John Roughan: Did Lecretia Seales really die in pain?

EUTHANASIA female patient with nurseNZ Herald 2 January 2016
It is not the happiest of subjects for New Year, but it is one that could make the year memorable. Some time in 2016 we are going to have a serious discussion about life and death. If it feels like we’ve already had one since the Herald made Lecretia Seales its New Zealander of the Year, wait until Parliament’s select committee starts hearing carefully argued ethical submissions on the right to die. Thinking-people are going to be moved.
When I first wrote on this subject last year, just after Ms Seales’ case was in court, I admitted that I found the idea of euthanasia repulsive but I didn’t know why. Gordon McLauchlan sent me a note saying anybody who thinks this issue of human rights is a simple one is very foolish. He also referred me to a recently published monograph in the Australian Quarterly Essay series.
It is a beautifully written work by an Australian doctor and writer Karen Hitchcock, and it is not about euthanasia at all.
It is about assisted dying, a phrase euthanasia advocates are trying to co-opt for their own purpose, but it really means helping people to a natural death. It means all possible pain relief, of course, but much more.

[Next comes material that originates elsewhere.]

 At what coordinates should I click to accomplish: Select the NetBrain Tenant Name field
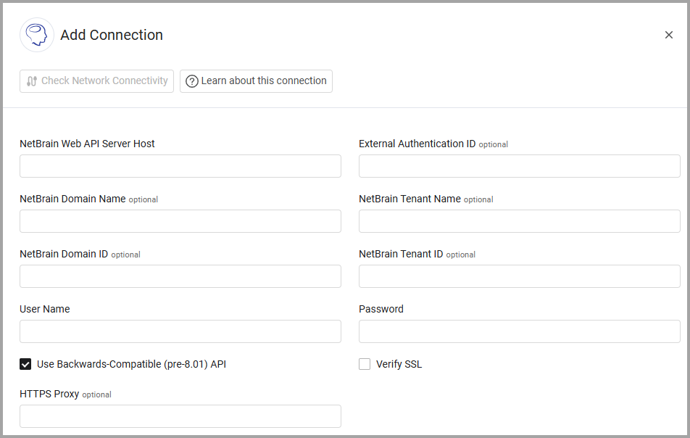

For palliative care specialists such as Karen Hitchcock, it means an attitude to the frailties, needs and often the indignities of near death that treats the person with care, honesty and genuine respect for this phase of life that will come to us all.
Reading the discussion on these pages over the past few weeks, I have often wondered whether those who claim to have witnessed agonised, excruciating deaths are really being honest with us. In response to one such letter, a Ngaio doctor, Sinead Donnelly, wrote, “In more than 23 years as a doctor caring for the dying I have never witnessed what [the correspondent] has experienced. Such distress for the patient and the family can be avoided by excellence in palliative care.”